A key question being asked, however, is what risks come with relying on AI for regulatory interpretation.

“GenAI based on large language models that are trained on public information can still get it wrong, so it’s best to use smaller, private, specialized language models trained specifically on a regulatory, risk and compliance domain to ensure a high degree of accuracy and more precise interpretation and content generation. The risk is the LLM may contain inaccurate information, or biased results,” said Appikonda.

Are regulators supportive of AI-based compliance tools? On this, Appikonda stated that the company is seeing regulators getting up to speed on what AI can do across the board and are very supportive. “They are highly engaged,  giving valuable feedback to vendors and recommending that firms adopt AI where it makes sense,” he said.

Flipping the script

Madhu Nadig, co-founder at Flagright, said that until recently, keeping up with rule changes meant armies of analysts scanning newsletters and legal gazettes, then rewriting policies by hand.

According to Nadig, GenAI has started to flip that script. ”Large‑language models now monitor hundreds of regulatory sources in parallel, flag clauses that overlap existing controls, draft red‑lined policies, and even suggest training updates for frontline staff. Early pilots show turnaround times for impact assessments falling from weeks to hours,” he said.
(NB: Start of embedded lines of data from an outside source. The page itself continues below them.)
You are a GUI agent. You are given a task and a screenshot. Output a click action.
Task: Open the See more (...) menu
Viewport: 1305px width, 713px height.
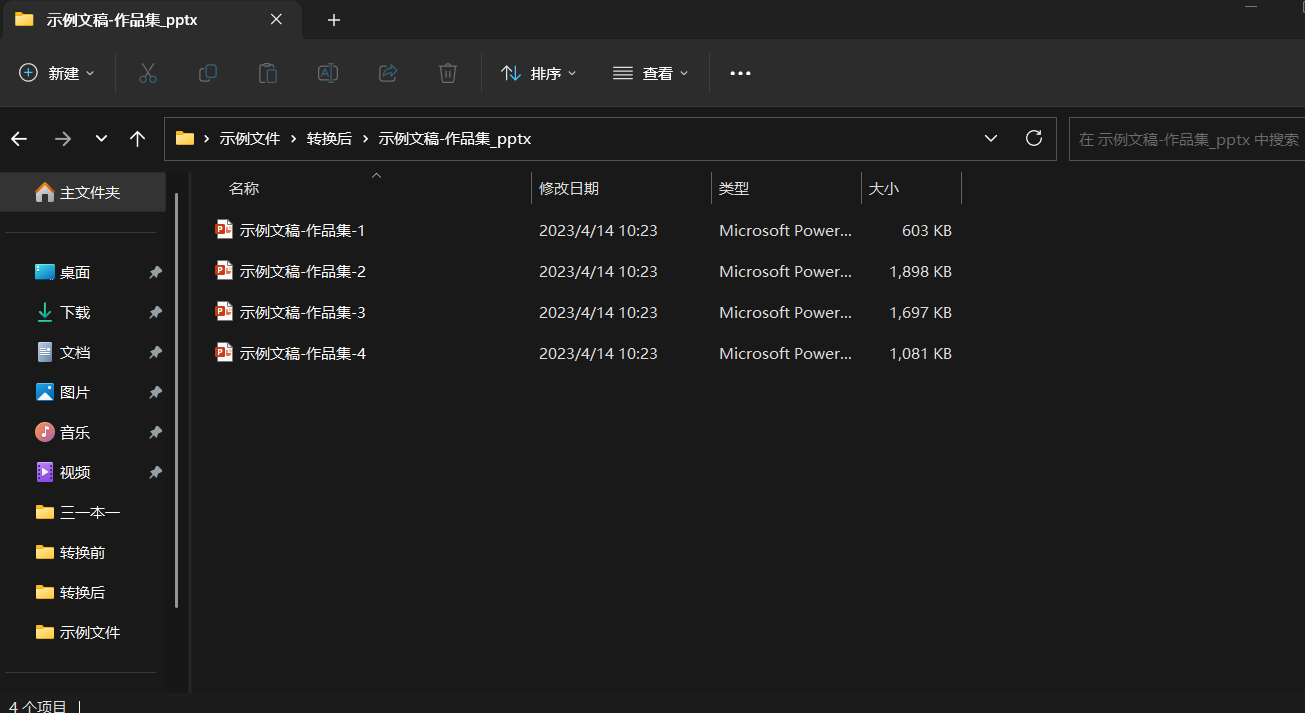[x=739, y=72]
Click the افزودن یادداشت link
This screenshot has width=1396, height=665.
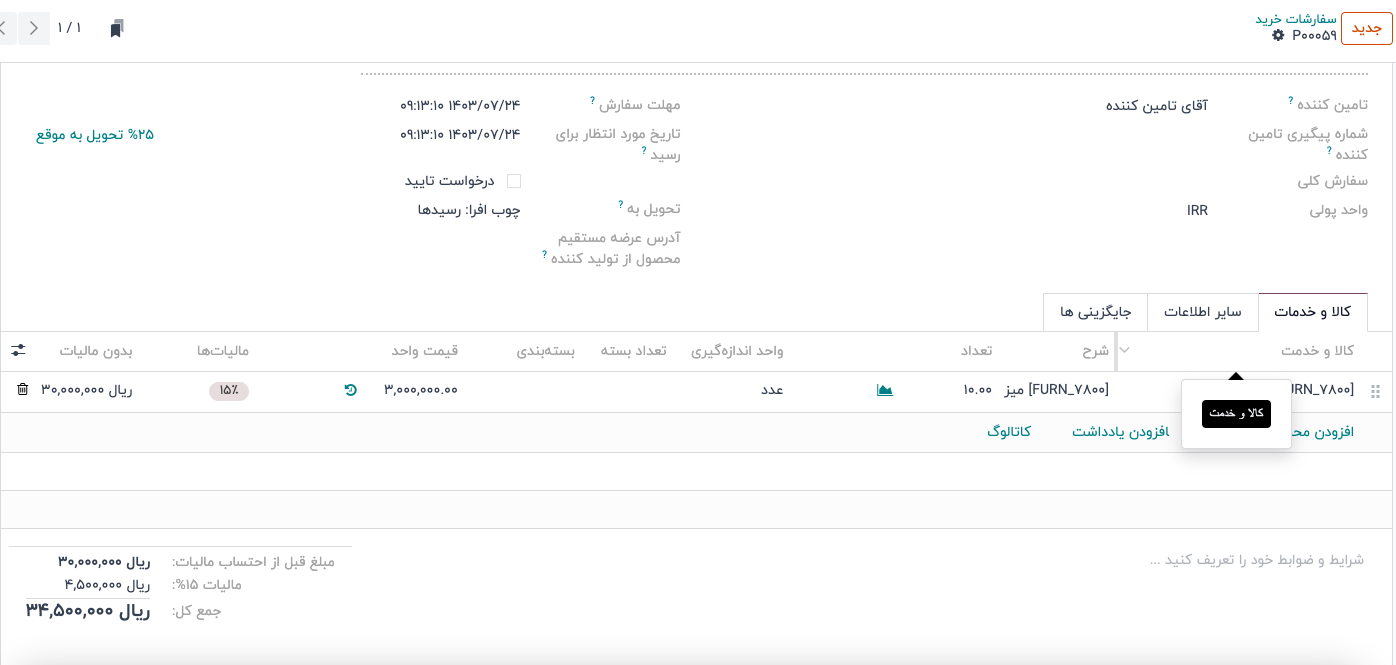[x=1120, y=432]
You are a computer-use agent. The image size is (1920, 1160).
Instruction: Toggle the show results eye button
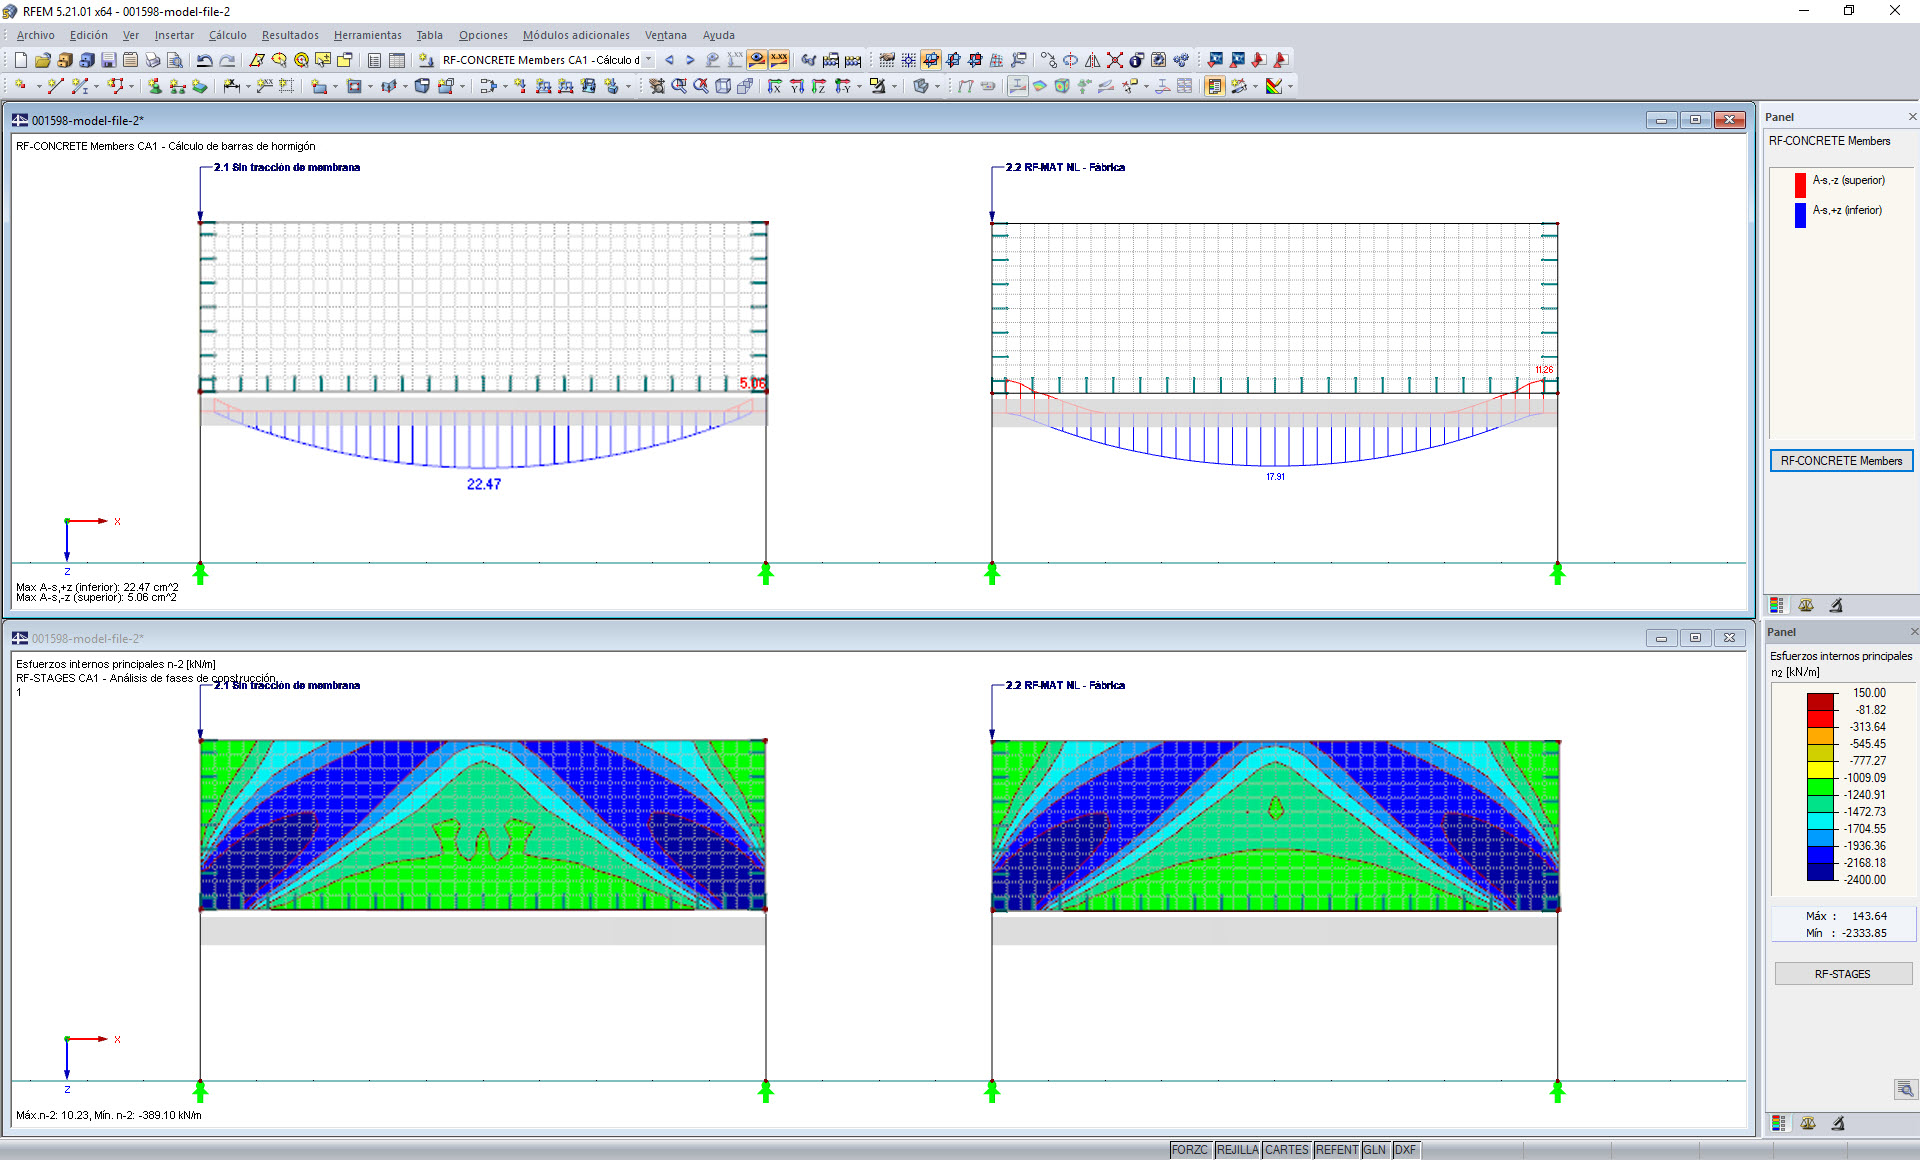[x=757, y=60]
Despite this, reliability is still bounded by context, he claims.  Nadig added that GenAI excels at summarising well-structured statues, but it can misread edge-case wording or jurisdiction‑specific definitions.  The firms getting real value treat the model as a first drafter and keep subject‑matter experts in the loop to verify nuance.
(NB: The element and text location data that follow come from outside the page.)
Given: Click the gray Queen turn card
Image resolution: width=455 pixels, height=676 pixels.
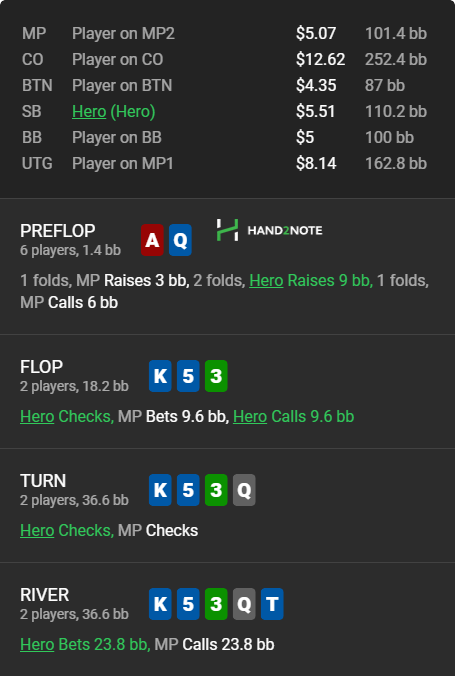Looking at the screenshot, I should tap(244, 490).
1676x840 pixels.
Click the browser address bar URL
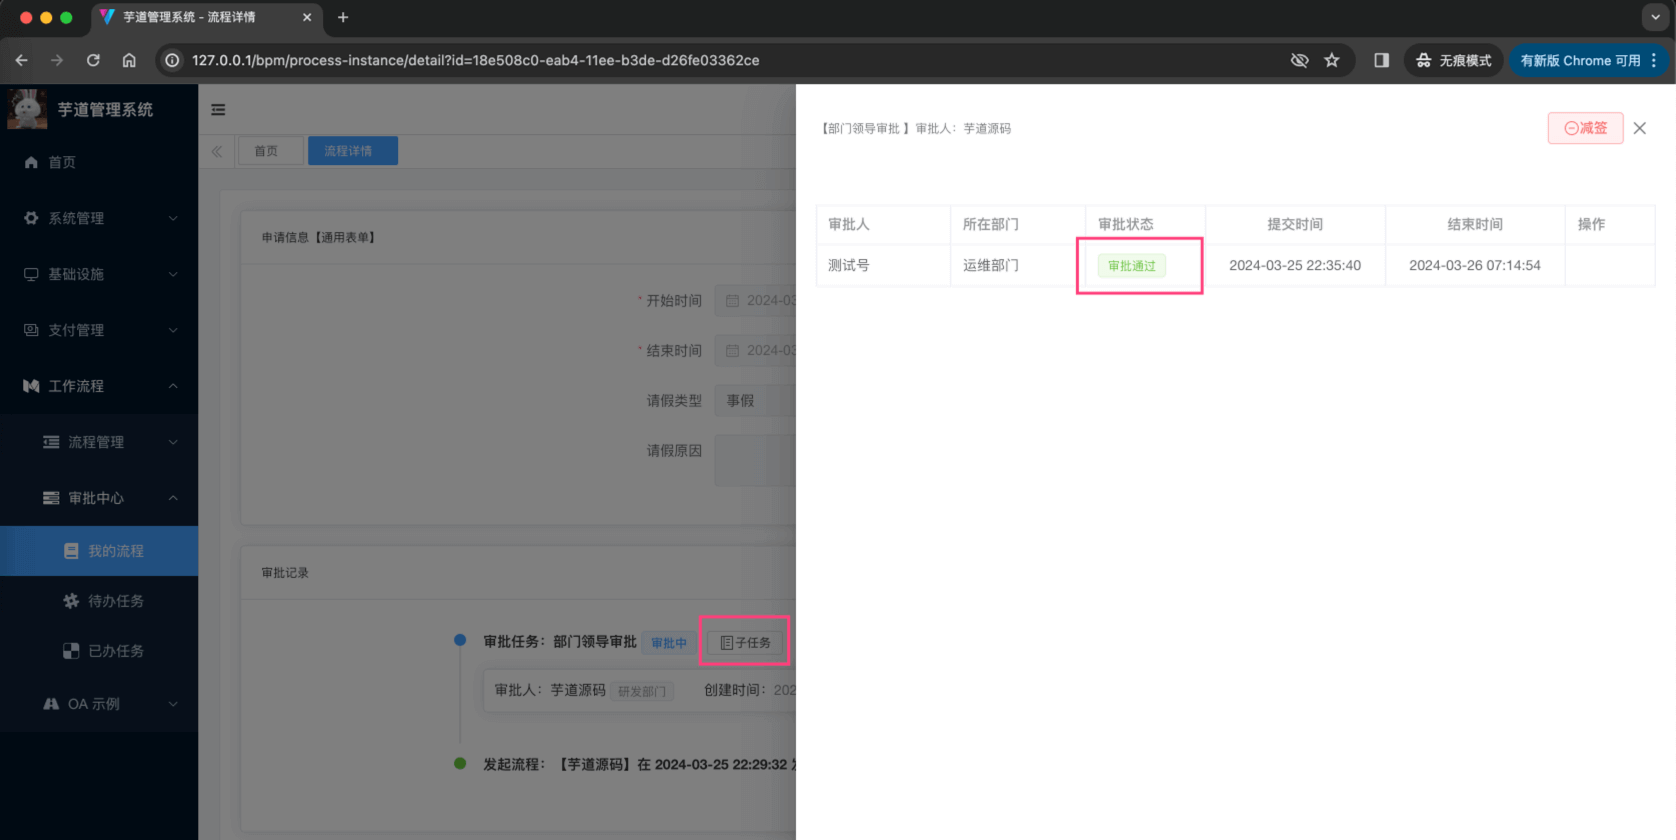[x=475, y=60]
Nadig continued, “Supervisors are cautiously optimistic. The UK FCA and Singapore MAS now run sandboxes where firms can test AI‑driven compliance workflows, as long as they maintain explainability logs that show why the model reached each conclusion. Regulators’ main worry is over‑reliance: hallucinated interpretations, latent bias in training data, and the possibility that a model update silently changes policy advice. The safeguard is layered governance, version‑controlled prompts, audit trails, and a clear rule that humans sign off on any policy change before it goes live.”

At Flagright, Nadig stressed the company is embedding GenAI strictly as a drafting aid. He said, “Every suggestion is version-controlled and tied back to the exact source paragraph, so compliance officers can trace and approve (or reject) each change before it touches live policies. This keeps the speed benefits of GenAI without outsourcing judgment or accountability.”

Powerful mechanism

For AscentAI, with the overwhelming volume of complex regulatory information, financial institutions are looking for tools and capabilities to help them capture and understand changes quickly and effectively.

The company said, “GenAI offers risk and compliance teams with a powerful mechanism to succinctly and elegantly summarize regulatory documents, providing them with the information they need to work faster, set priorities, and make informed decisions.

“Taking it a step further, AscentAI enables firms with the ability to use GenAI to summarize specific regulatory obligations within these larger documents that directly impact them, providing the granular understanding required for decision-making and quick action.”